# Odd cory behaviour



## Kezzab (5 Mar 2017)

I've recently set up a new tank (journal is Stig of the Sump) and transferred some fish across from an old tank, including two Cory sterbai (sp!). They've been in for 2 or 3 weeks and just relentlessly swim up and down the glass, mainly at the back of the tank. Why?

The substrate is more gravel than old tank, but there are areas of quite fine sand (which they ignore). It's almost stressful watching them.

All other fish seem to be behaving normally.

thoughts?


----------



## AlbaAquarist (5 Mar 2017)

Hi, I took a look at your journal, lovely tank. In my experience it take around 4-6 weeks for Corydoras to settle in and stop 'glass surfing'. It's a fairly common occurence for Cories as far as I know and mine still do it occasionally.

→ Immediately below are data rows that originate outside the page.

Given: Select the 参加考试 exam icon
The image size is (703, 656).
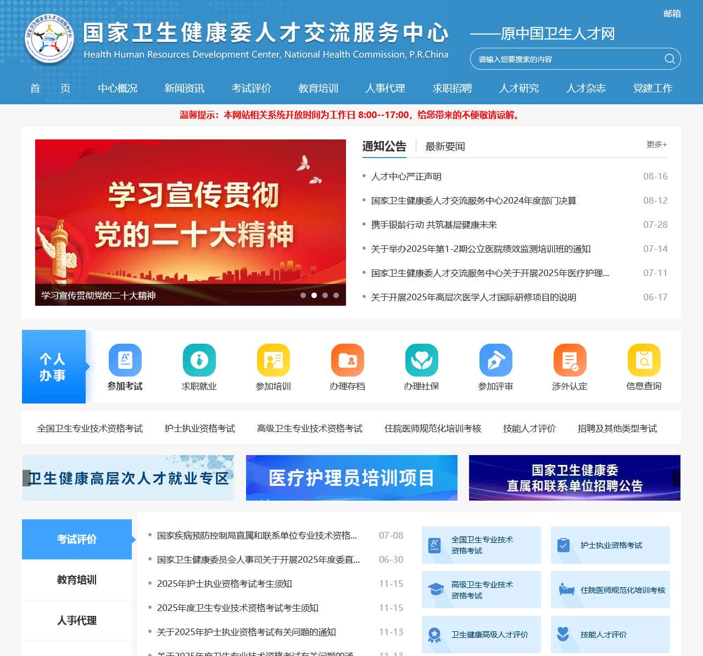Looking at the screenshot, I should point(126,361).
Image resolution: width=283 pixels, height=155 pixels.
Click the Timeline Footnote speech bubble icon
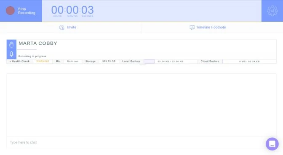pyautogui.click(x=192, y=27)
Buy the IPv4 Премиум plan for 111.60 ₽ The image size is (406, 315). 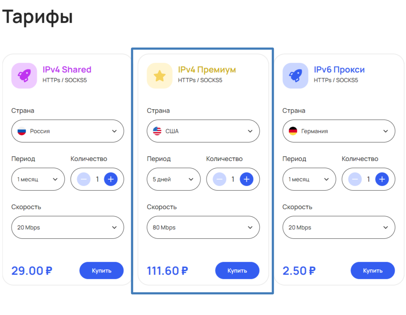237,270
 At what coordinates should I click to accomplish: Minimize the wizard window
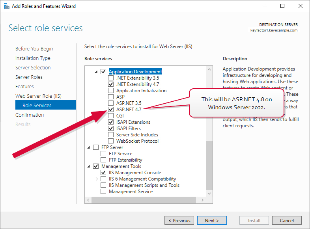tap(264, 6)

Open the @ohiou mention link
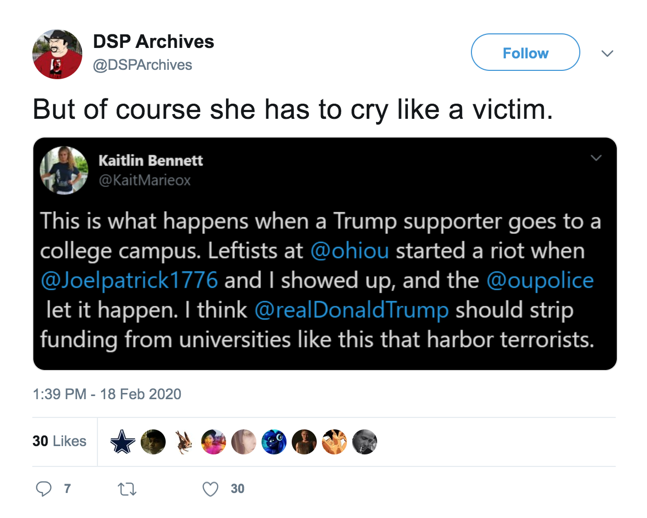point(350,251)
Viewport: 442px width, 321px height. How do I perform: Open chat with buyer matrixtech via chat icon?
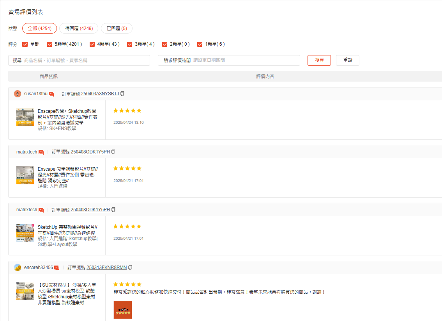42,152
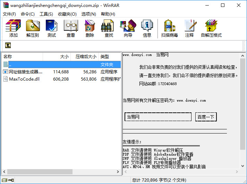The height and width of the screenshot is (184, 247).
Task: Click the Extract To (解压到) icon
Action: 33,28
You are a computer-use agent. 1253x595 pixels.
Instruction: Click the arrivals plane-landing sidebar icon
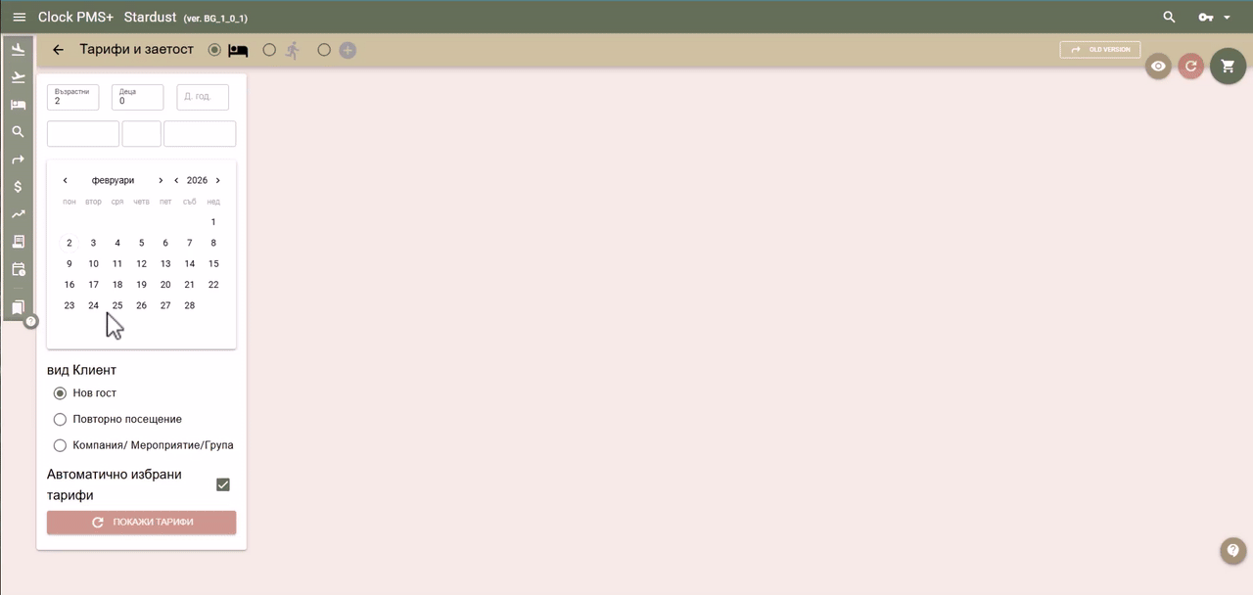tap(18, 50)
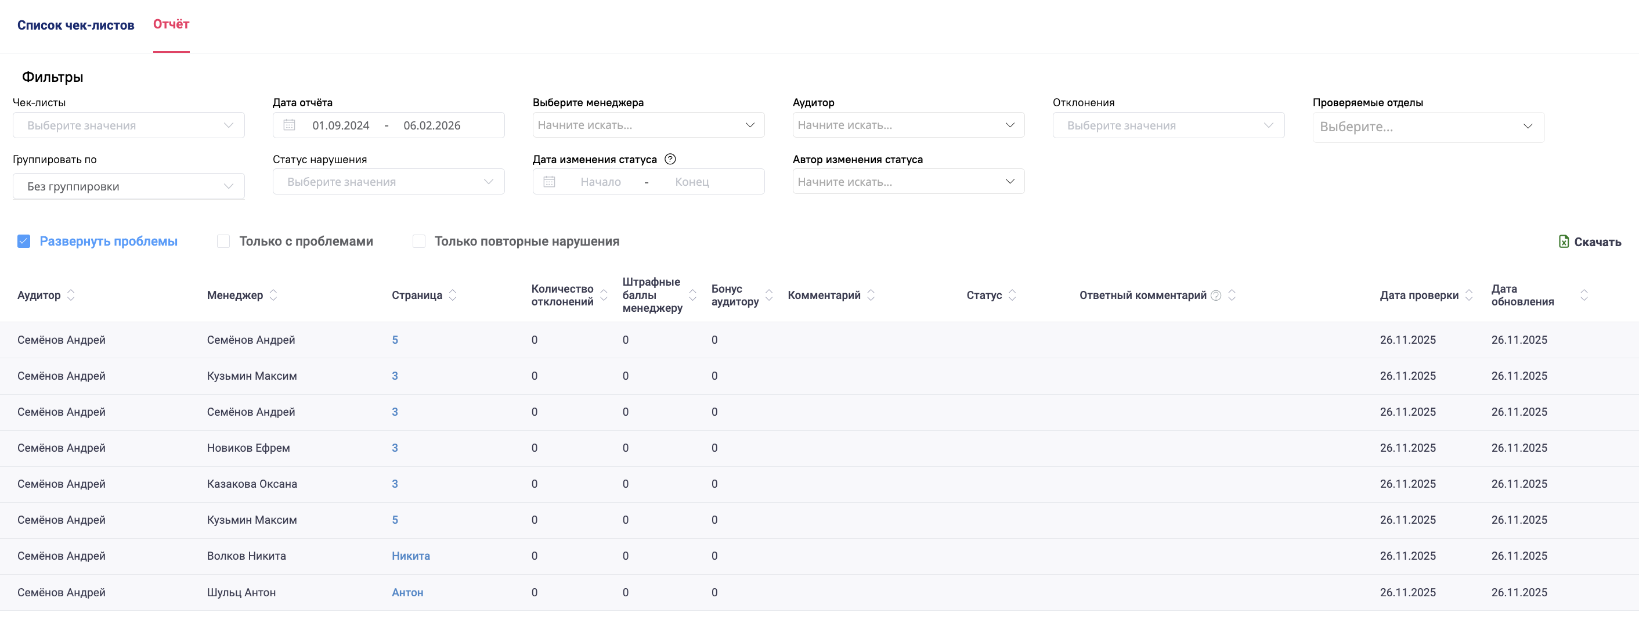1639x623 pixels.
Task: Click the Аудитор filter search field
Action: 898,125
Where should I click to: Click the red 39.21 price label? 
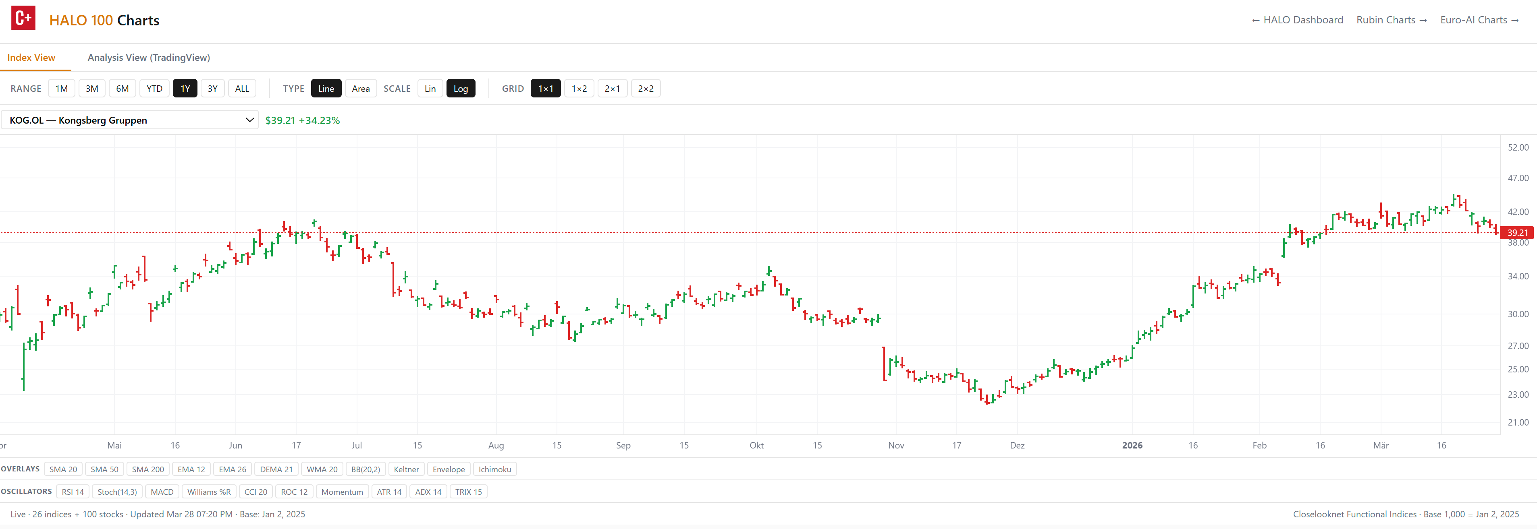tap(1517, 233)
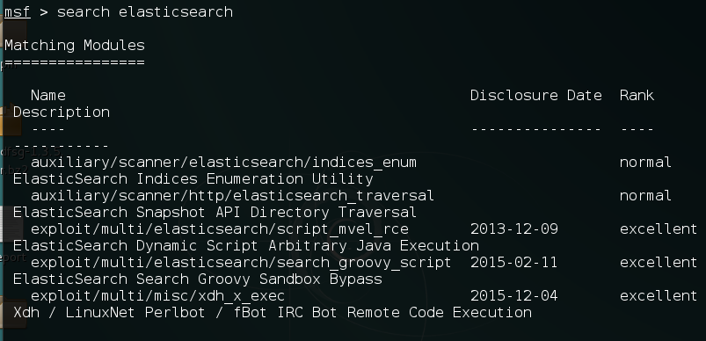Click the Description column header
This screenshot has height=341, width=706.
click(x=62, y=112)
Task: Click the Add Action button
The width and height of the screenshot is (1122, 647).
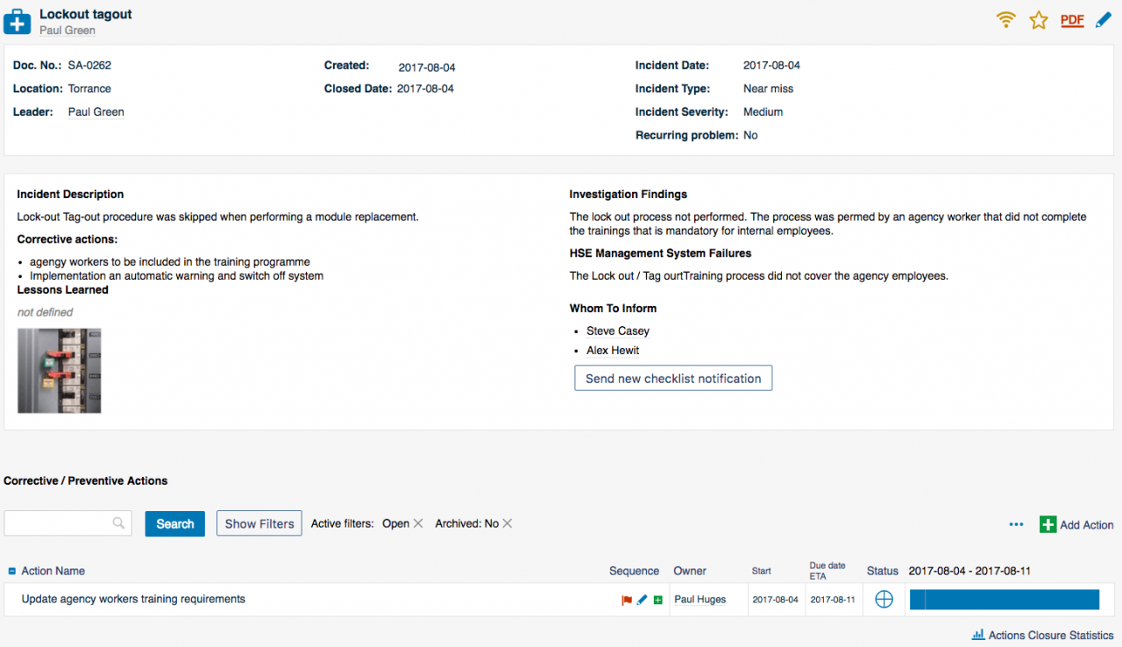Action: tap(1076, 524)
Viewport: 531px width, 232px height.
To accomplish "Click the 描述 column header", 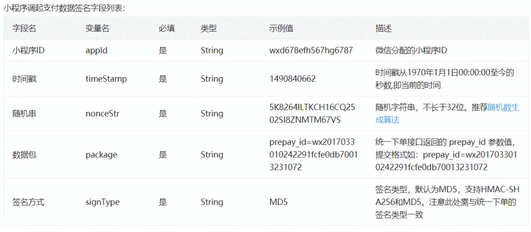I will coord(383,29).
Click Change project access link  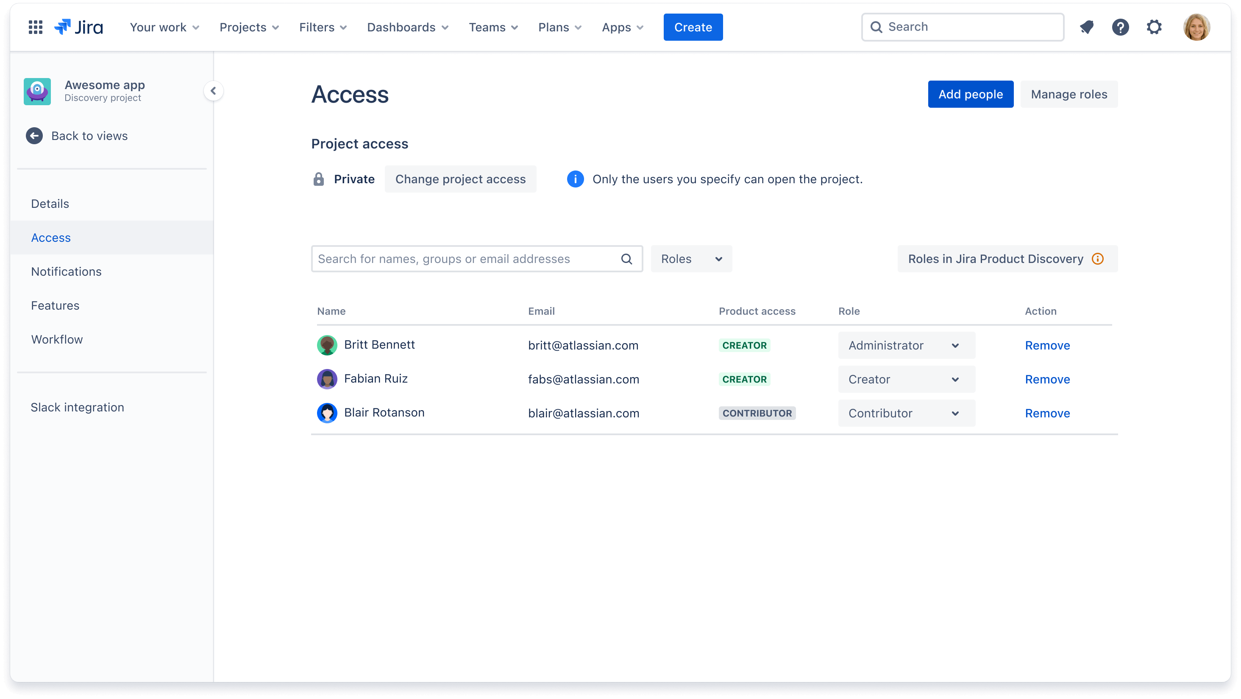[x=460, y=178]
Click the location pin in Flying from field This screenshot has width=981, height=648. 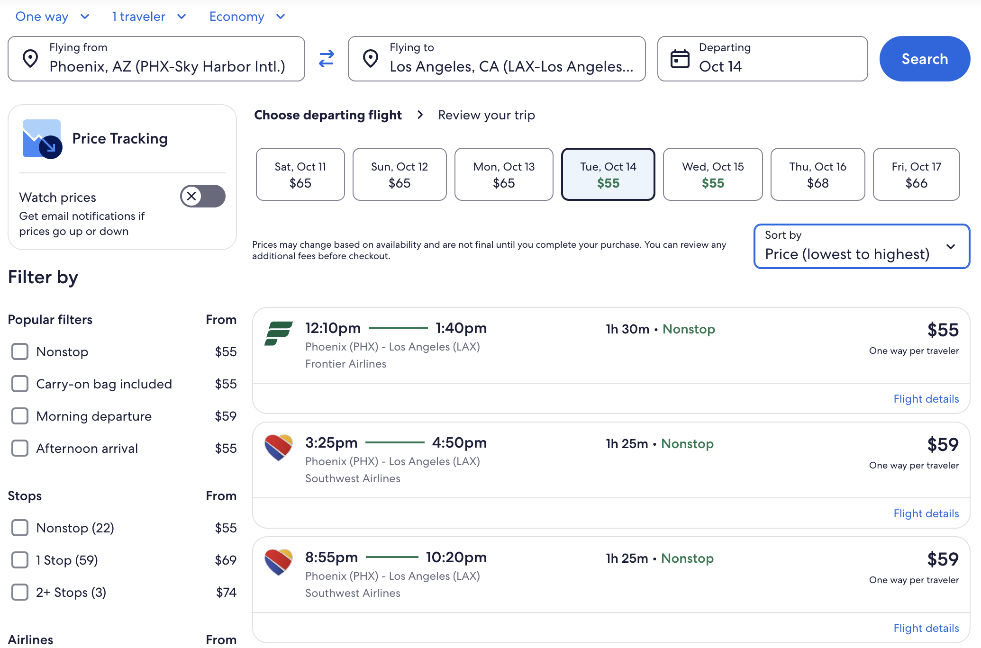pos(30,58)
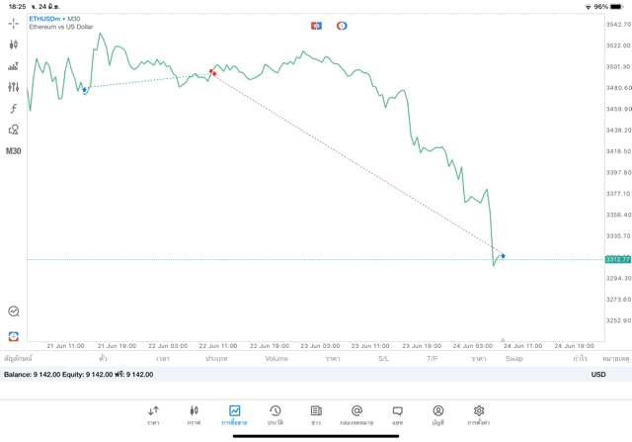Open chart settings sliders icon
Image resolution: width=632 pixels, height=442 pixels.
(14, 87)
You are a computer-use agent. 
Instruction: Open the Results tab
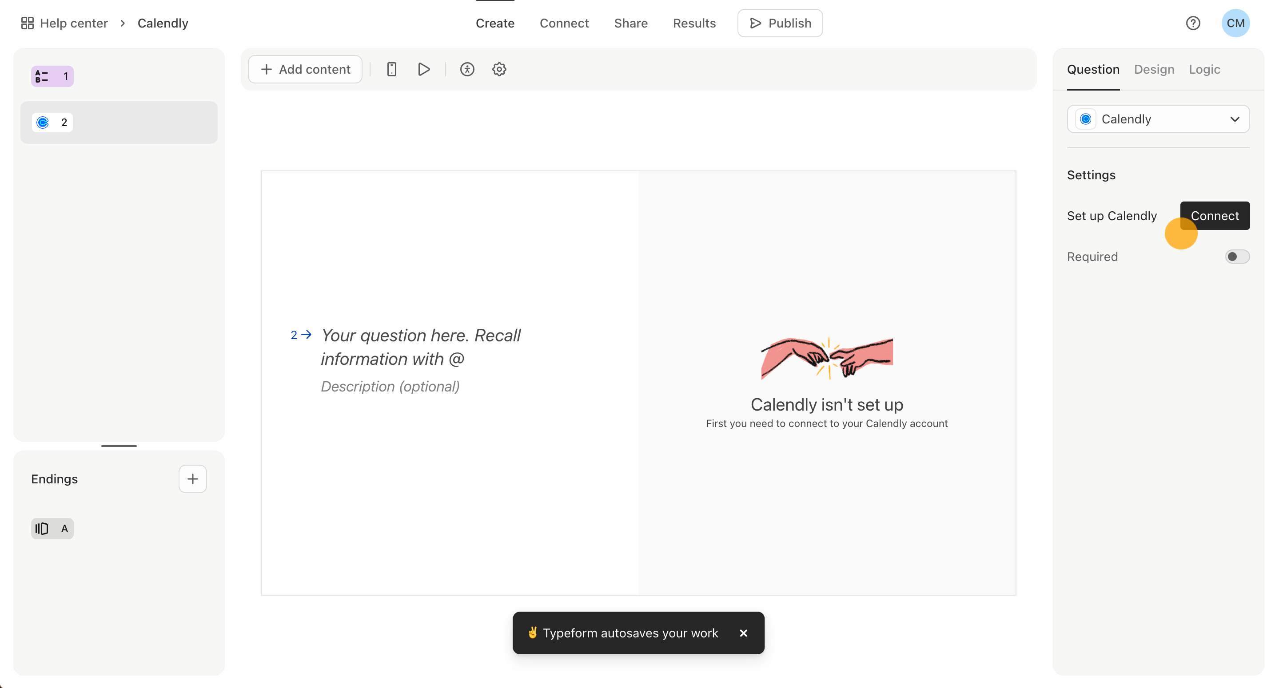[x=694, y=23]
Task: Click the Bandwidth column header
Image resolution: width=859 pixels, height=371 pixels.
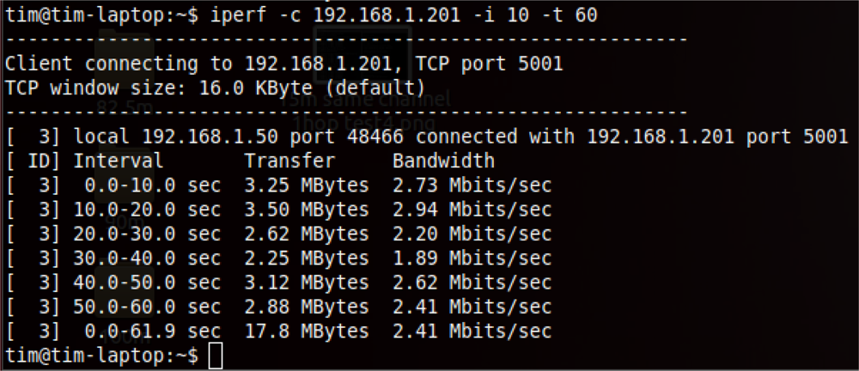Action: pyautogui.click(x=443, y=161)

I wouldn't be particulary worried about it, but if it continues constantly after another couple of weeks there could be something stressing them. Ideally you should really keep Corydoras in larger groups, at least 4 with the more the better, they are very social fish.


----------



## Kezzab (5 Mar 2017)

thanks for the reply. I'll give it some time and pick up another 2 at some point, I have the space now!


----------



## Sonsey (12 Mar 2017)

Nothing to worry about at all, this is common Cory behaviour. Every species of Cory I have ever owned has done this, my Pandas were doing it just last night before I turned the lights off lol.

Corys are very social fish so if you have the space and the funds I'd recommend numbers of 7+ if possible, the males will often chase the females up and down the glass and if conditions are right you might find some eggs laid on the glass as well


----------